Lesetext >>

____

Der Detailist

Mit Präzision und Gespür für diskreten Luxus hat der Designer Tomas Maier aus dem Label Bottega Veneta eine Weltmarke gemacht. Im Interview erklärt er, warum er sich trotzdem nie fragt, was sich gut verkaufen könnte.

TOMAS MAIER Modemacher Geboren 1957 in Pforzheim, Waldorf-Schüler. Ging mit 20 nach Paris, wo er zunächst als Designer für Guy Laroche, Sonia Rykiel und Hermès arbeitete. 2001 übernahm die Gucci Group das Label Bottega Veneta und engagierte Maier als Chefdesigner. Dort baute er den einstigen Lederwarenhersteller zur globalen Luxusmarke auf. Seine Strategie: keine Logos oder Etiketten, das »Produkt muss für sich sprechen«. (Foto: Corbis)

____

Datenauszug >>

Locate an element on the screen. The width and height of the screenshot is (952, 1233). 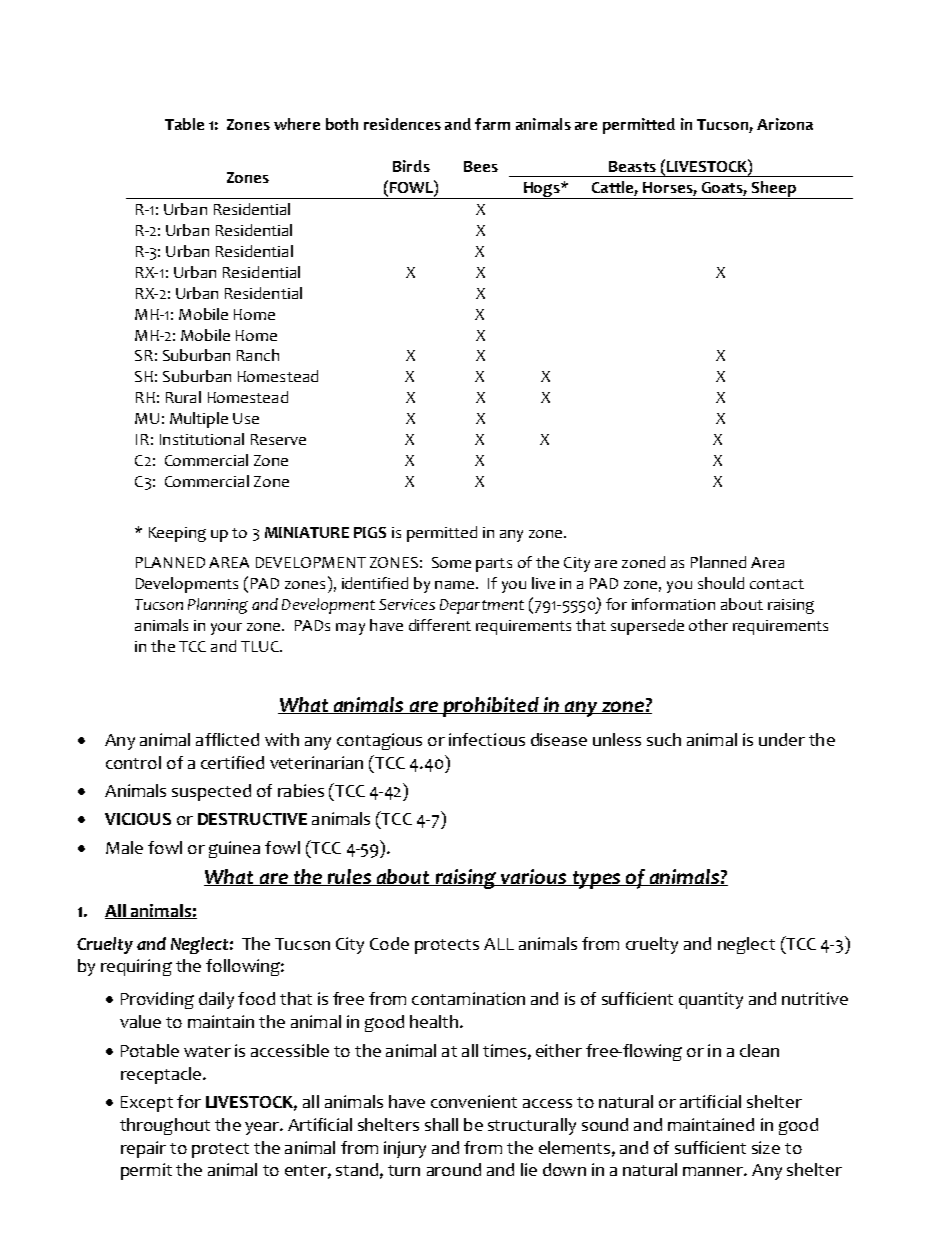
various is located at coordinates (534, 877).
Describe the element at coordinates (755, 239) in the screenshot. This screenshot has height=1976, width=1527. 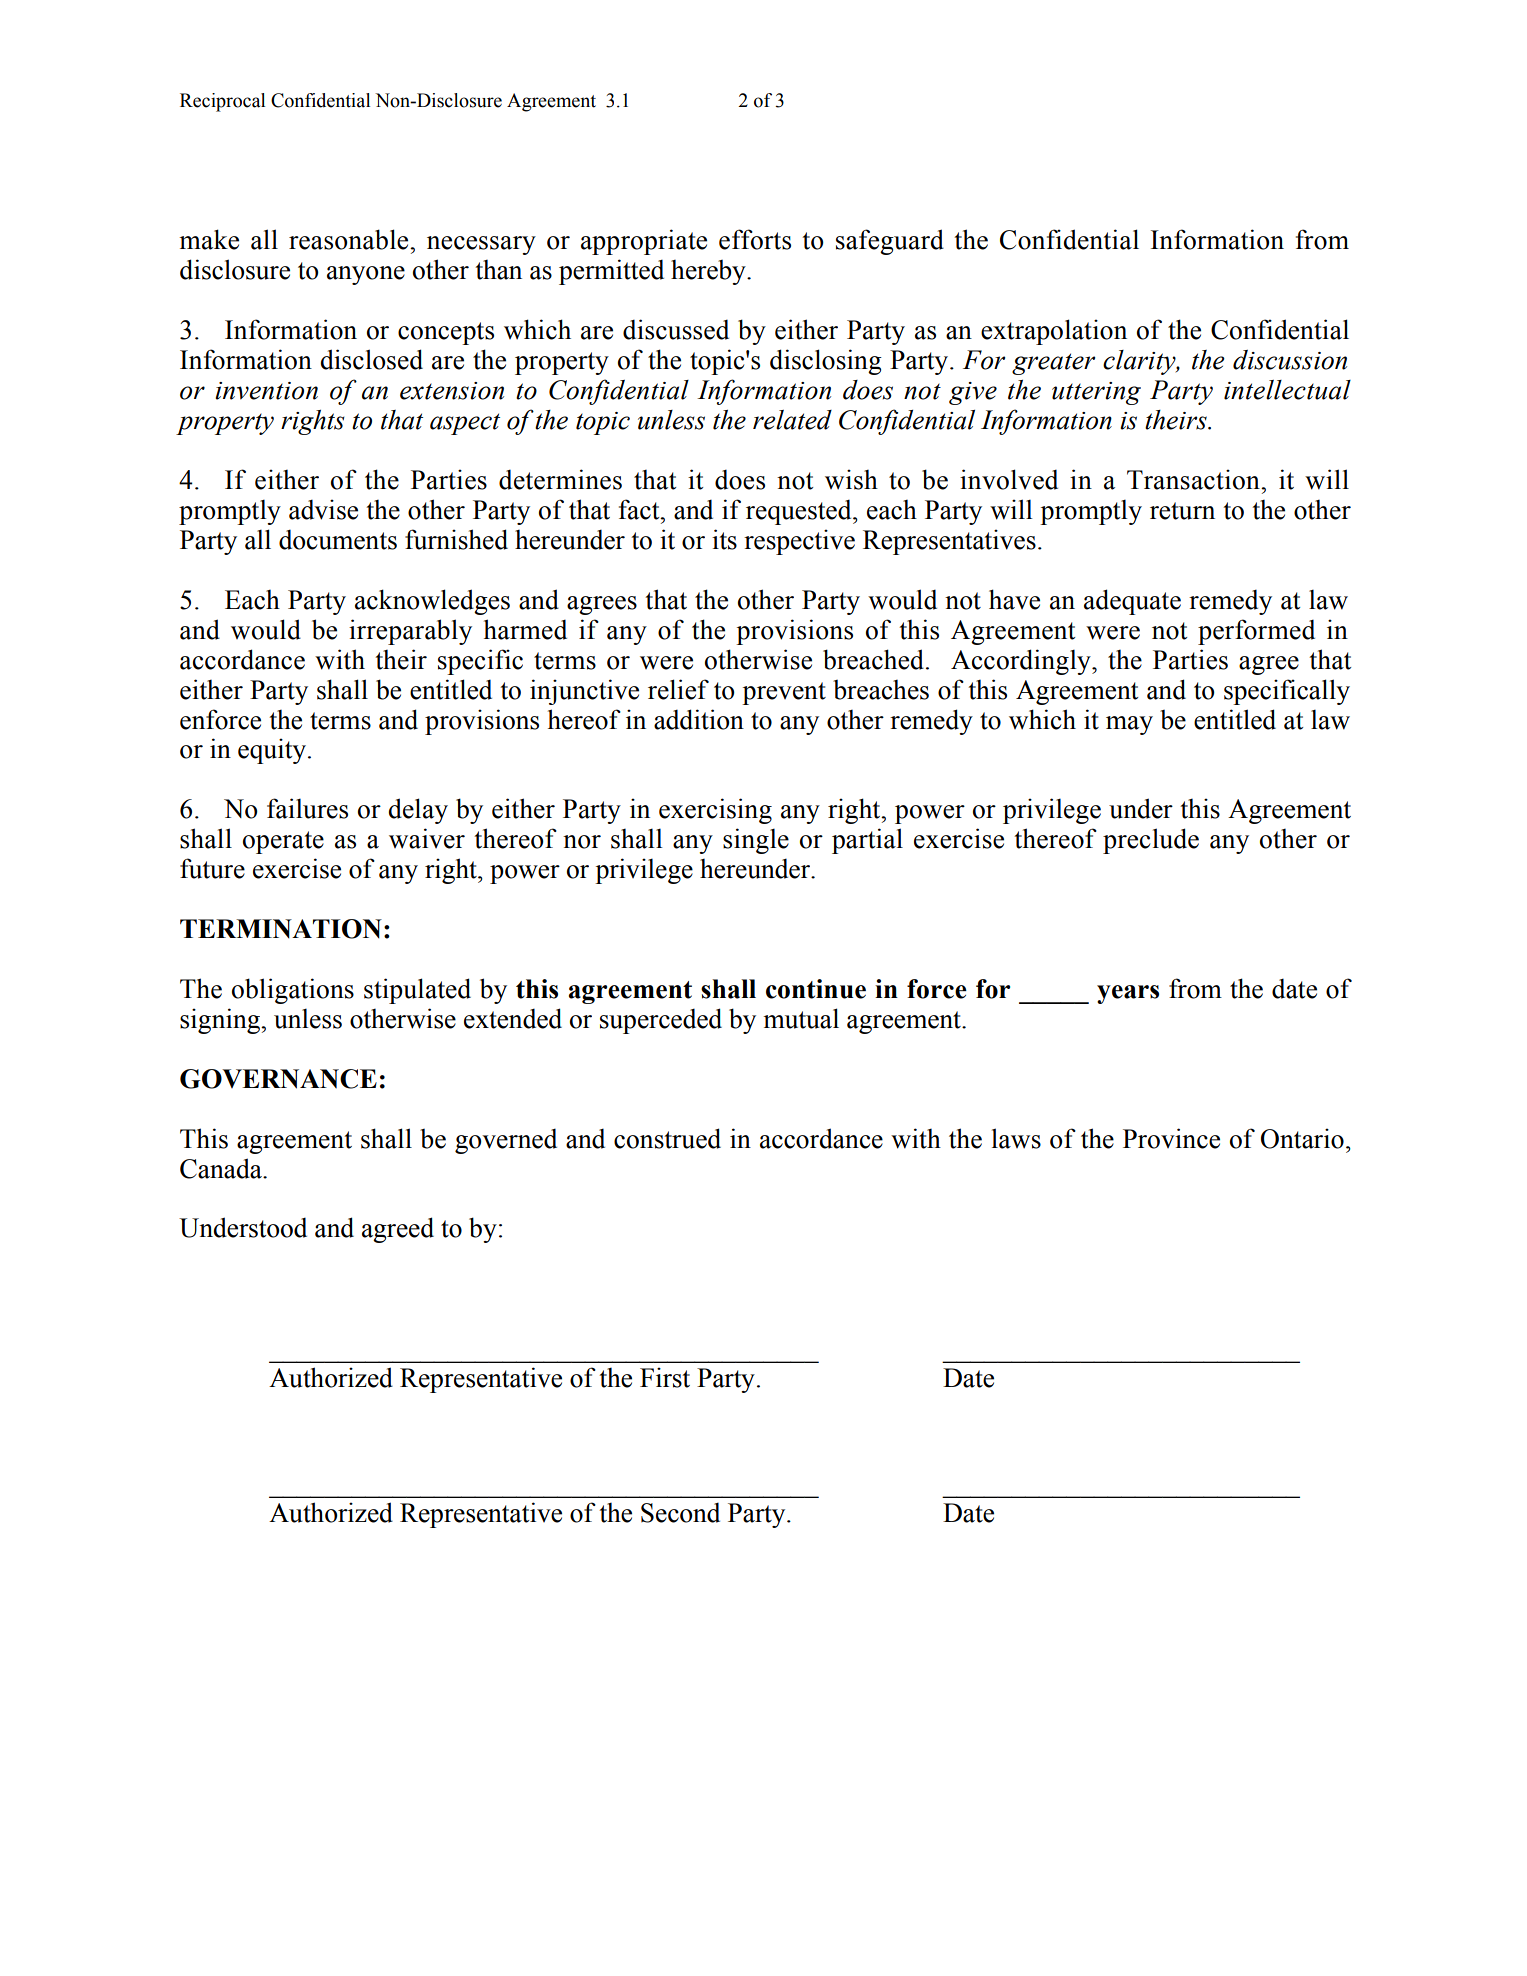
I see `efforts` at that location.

____

Auftrag 1 >> In welcher Stadt wurde der Designer laut dem Text über Tomas Maier geboren?
Auftrag 2 >> Übertragen Sie aus dem Text über Tomas Maier wortgetreu alles von „Der Detailist“ bis hinunter zu „gut verkaufen könnte.“.
Auftrag 3 >> Nehmen Sie den Text über Tomas Maier an der Stelle auf, an der er endet, und schreiben Sie ihn weiter.
Die Daten stammen aus einer anderen Quelle als der Text.

Antwort 1 >> In Pforzheim.

Antwort 2 >>
Der Detailist

Mit Präzision und Gespür für diskreten Luxus hat der Designer Tomas Maier aus dem Label Bottega Veneta eine Weltmarke gemacht. Im Interview erklärt er, warum er sich trotzdem nie fragt, was sich gut verkaufen könnte.

Antwort 3 >>
SZ-Magazin: Herr Maier, Sie haben 2001 das heruntergewirtschaftete Luxuslabel Bottega Veneta übernommen. Seitdem stieg der Umsatz jedes Jahr – bis zur aktuellen Rekordmarke von 945 Millionen Euro. Können Sie erklären, warum Menschen in harten Zeiten Ihre sündhaft teuren Ledertaschen, Möbel und Ihre Mode kaufen?
Tomas Maier:
Wer heute Geld ausgibt, investiert es in Gegenstände, die schön sind und der Zeit widerstehen. In Dinge, die Sie nicht nur besitzen, sondern vielleicht auch weitergeben können. Unsere Kunden sollen sagen, »oh, das ist aber schönes Leder – und so gut verarbeitet!« Ein gutes Produkt wirbt für sich selbst. Dann muss man auch nicht diesen It-Bag-Unfug betreiben, bei dem Stars viel Geld dafür bekommen, dass sie eine Handtasche in die Kamera halten. Für so dumm lässt sich heute kaum noch ein Kunde verkaufen.

Profitieren Sie davon, dass Reiche ihren Wohlstand nicht mehr zeigen wollen?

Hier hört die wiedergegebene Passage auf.